**PROBLEM SET:**
1. According to the Yoshiko Okuyama biography, in what year was Okuyama hired by the University of Hawaiʻi at Hilo?
2. Write the next part of the Yoshiko Okuyama biography, picking up after its final sentence.

= Yoshiko Okuyama =

Japanese studies professor

Yoshiko Okuyama is a Japanese studies professor at the University of Hawaiʻi at Hilo, whose research focuses on mythology, folklore, and religion, along with the connection of Japanese creative works and their representations of disability and mental health.

==Education==
Okuyama attended the University of Arizona and obtained a Master's degree in English as a second language (ESL) and a Ph.D. in second language acquisition.

==Career==
Hired by the University of Hawaiʻi at Hilo in 2001 as an assistant professor in the Japanese Studies department, Okuyama started her research focused around Oral Proficiency Interview methods. In 2020, she published a monograph titled Reframing Disability in Manga, which focused on how people with disabilities have been portrayed in manga from the 1990s and 2000s. The work used an expanded definition of disability, including those that are blind, deaf, autistic, or having issues of gender dysphoria. She began working on the publication in 2015 and it discusses fifteen case studies of different manga that properly showcase the capabilities of disabled individuals and how this representation can affect the cultural public understanding of the conditions.

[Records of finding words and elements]
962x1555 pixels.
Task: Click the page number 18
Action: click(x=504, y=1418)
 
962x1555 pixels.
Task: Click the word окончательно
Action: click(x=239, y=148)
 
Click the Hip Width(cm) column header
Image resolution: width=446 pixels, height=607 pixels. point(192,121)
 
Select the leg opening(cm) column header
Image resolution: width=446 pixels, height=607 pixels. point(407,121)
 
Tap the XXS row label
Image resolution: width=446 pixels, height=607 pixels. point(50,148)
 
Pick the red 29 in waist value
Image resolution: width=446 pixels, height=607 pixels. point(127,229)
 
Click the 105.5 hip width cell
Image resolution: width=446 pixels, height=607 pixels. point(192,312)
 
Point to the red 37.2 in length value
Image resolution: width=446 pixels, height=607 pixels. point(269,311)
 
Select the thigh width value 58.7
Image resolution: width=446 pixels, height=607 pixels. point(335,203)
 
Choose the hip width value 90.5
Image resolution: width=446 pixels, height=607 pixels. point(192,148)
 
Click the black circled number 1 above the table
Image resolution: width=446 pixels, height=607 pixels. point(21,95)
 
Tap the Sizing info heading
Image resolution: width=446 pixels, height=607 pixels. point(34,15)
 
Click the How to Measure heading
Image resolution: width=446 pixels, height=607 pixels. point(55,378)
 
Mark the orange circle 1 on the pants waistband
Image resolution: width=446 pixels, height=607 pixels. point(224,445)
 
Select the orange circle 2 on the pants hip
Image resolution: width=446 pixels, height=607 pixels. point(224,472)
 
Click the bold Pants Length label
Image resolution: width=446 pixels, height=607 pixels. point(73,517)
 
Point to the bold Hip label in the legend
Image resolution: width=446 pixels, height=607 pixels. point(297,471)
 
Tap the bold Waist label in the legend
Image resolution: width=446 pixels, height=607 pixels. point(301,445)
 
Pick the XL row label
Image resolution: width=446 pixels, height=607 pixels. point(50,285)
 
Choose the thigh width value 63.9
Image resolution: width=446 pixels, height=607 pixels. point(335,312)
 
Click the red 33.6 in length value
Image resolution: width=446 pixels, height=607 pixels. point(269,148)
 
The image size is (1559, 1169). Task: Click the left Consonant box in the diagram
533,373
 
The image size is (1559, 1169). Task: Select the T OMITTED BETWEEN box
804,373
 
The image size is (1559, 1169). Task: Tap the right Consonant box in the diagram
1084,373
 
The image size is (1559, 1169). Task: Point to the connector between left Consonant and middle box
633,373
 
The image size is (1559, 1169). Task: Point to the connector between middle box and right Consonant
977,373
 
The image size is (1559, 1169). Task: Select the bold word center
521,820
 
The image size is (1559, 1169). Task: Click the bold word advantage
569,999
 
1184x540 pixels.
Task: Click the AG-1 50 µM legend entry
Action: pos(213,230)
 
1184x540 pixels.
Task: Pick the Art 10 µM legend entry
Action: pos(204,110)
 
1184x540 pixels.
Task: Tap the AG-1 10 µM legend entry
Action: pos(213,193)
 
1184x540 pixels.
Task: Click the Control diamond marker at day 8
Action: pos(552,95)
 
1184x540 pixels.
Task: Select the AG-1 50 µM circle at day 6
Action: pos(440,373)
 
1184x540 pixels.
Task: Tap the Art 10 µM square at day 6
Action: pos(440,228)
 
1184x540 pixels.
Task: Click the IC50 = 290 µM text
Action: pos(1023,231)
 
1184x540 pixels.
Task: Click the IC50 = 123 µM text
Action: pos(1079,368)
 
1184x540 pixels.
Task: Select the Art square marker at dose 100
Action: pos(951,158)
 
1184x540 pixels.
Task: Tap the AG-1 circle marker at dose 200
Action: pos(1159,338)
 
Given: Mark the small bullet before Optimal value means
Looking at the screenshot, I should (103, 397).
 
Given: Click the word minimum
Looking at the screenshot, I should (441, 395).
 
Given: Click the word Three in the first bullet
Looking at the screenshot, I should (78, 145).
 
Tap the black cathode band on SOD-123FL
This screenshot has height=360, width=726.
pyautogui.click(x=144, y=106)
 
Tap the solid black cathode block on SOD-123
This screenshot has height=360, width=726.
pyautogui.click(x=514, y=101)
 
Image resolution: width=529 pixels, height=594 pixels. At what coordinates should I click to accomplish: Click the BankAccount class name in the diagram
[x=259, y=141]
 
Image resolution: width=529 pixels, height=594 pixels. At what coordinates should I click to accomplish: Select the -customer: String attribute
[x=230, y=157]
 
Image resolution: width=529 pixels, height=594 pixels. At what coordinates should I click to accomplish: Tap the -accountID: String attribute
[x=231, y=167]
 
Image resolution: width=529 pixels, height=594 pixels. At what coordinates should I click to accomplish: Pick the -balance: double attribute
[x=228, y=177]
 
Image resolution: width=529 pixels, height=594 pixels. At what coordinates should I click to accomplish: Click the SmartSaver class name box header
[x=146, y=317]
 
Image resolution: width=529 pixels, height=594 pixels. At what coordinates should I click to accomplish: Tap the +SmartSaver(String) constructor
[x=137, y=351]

**SOLVED TASKS:**
1. 2001

2.
For her work on researching her disabilities monograph, she was made a visiting scholar for Kokugakuin University in 2017 and attended a 2018 National Endowment for the Humanities conference on the subject of disability studies. She later created her own 2019 seminar at the annual Association for Asian Studies conference to confer with other scholars. After the publication of the book, she was invited by Cornell University's East Asia Program to explain the topic. She was also given a course at the University of Hawaiʻi at Hilo on the subject of gender and disability in manga that began in spring 2022. Her subsequent 2022 book, Tōjisha Manga: Japan's Graphic Memoirs of Brain and Mental Health, discussed the history of Japan and its minority rights movements (tōjisha undō) and how graphic manga covered this history and the impacts of depression and obsessive-compulsive disorder (OCD) from the events.

==Awards==
Okuyama was given the 2002 Francis Davis Award For Excellence in Undergraduate Teaching for her teaching work in Japanese language classes and her ability to convey difficult concepts to students.

==Bibliography==
- Okuyama, Yoshiko (2015). "Japanese Mythology in Film: A Semiotic Approach to Reading Japanese Film and Anime"
- Okuyama, Yoshiko (2020). "Reframing Disability in Manga"
- Okuyama, Yoshiko (2022). "Tōjisha Manga: Japan's Graphic Memoirs of Brain and Mental Health"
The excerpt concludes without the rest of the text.